Ministro, proprio a Bergamo ha annunciato lo stanziamento di 8 milioni e 400 mila euro per finanziare gli animatori digitali. «Mi sembrava giusto dare l’annuncio nella città che è stata tra le prime a muoversi sulla didattica digitale e che, come scuola e come territorio, mostra di crederci. L’agenda digitale è centrale per lo sviluppo del Paese». La legge 107 ha causato lo scorso anno un’eccessiva transumanza di docenti. La scuola bergamasca, che è già storicamente esposta al turn over, ha sofferto molto.

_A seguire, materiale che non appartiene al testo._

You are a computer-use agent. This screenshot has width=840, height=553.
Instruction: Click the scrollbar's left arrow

Possiamo sperare ora, con le 15.100 trasformazioni in organico di diritto, in una maggiore stabilità?
«Ai 15.100 mila posti concordati con il ministero dell’Economia e della Finanze vanno aggiunti all’organico di diritto i 20 mila posti di turn over e i 52 mila di posti vacanti. Di sicuro, là dove ci sono più studenti, si dovrà corrispondere in modo adeguato sia per i docenti sia per i dirigenti. Stiamo lavorando con i direttori regionali e provinciali per la distribuzione dell’organico trasformato. L’anno scolastico deve cominciare con tutti i docenti. Evidentemente non sono eliminate del tutto le supplenze, ma vogliamo creare per settembre una situazione il più possibile stabile».

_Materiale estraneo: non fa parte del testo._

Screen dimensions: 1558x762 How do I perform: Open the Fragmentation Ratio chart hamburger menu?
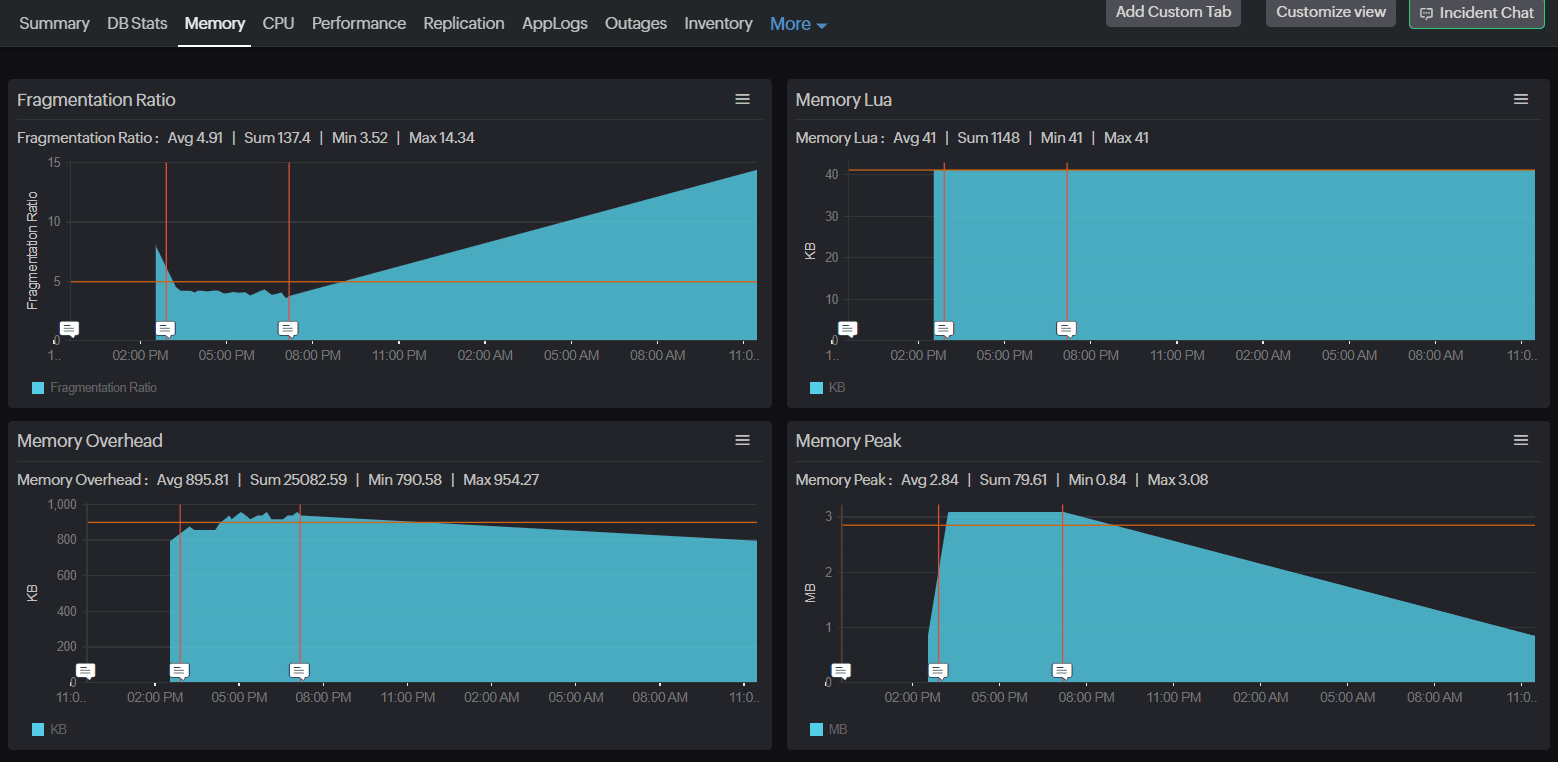pos(742,99)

Tuttavia anche il 2017-18, per quanto riguarda la mobilità e il reclutamento, sarà un anno di transizione.
«Ma quest’anno la mobilità non è obbligatoria e totale ma volontaria e parziale. L’obiettivo finale è la stabilità con contratto triennale». La legge 107 ora ha tutti gli otto decreti attuativi firmati. Non è stato facile arrivarci. «Manca ora solo il testo unico di tutte le norme della scuola. Tutte le deleghe sono importanti, quella sull’integrazione del percorso educativo «zerosei», il nuovo reclutamento dei docenti che va accompagnato dalla consapevolezza pubblica dell’importanza del ruolo educativo. La delega sull’inclusione riconosce le diversità come strumenti di crescita collettiva e riqualifica l’insegnante di sostegno, compresa la continuità educativa quando il rapporto con lo studente disabile è positivo. Abbiamo fatto un buon lavoro con la conferenza Stato-Regioni sull’integrazione della formazione professionale ma dobbiamo continuare a lavorare su diritto allo studio e contro la dispersione».

L’alternanza scuola- lavoro a Bergamo e in generale in Lombardia è molto sentita, ma non dappertutto è stata compresa.
«A settembre avremo, in collaborazione con il ministero del Lavoro, un migliaio di tutor che faranno da facilitatori tra i tutor scolastici e territorio per la costruzione di progetti di alternanza significativi».

A suo giudizio, fatta la 107, quali sono le urgenze?
Continuare il dialogo con le persone e le organizzazioni che concretamente devono poi darle attuazione. Poi la macchina del reclutamento, un nuovo patto con le famiglie sui comportamenti degli studenti, l’educazione alla cittadinanza, le abilità trasversali. E la lotta alla dispersione, ancora troppo alta».

Gli Stati generali digitali sono stati dedicati al rapporto scuola-industria 4.0. Condivide?
«Attraverso il digitale dobbiamo puntare alla qualificazione dell’intero sistema formativo, in linea con gli obiettivi previsti dallo sviluppo sostenibile. L’agenda dell’Onu 2030 fa della scuola di qualità il punto di svolta dello sviluppo economico e del lavoro. Il dialogo fra conoscenze e competenze sbocca qua».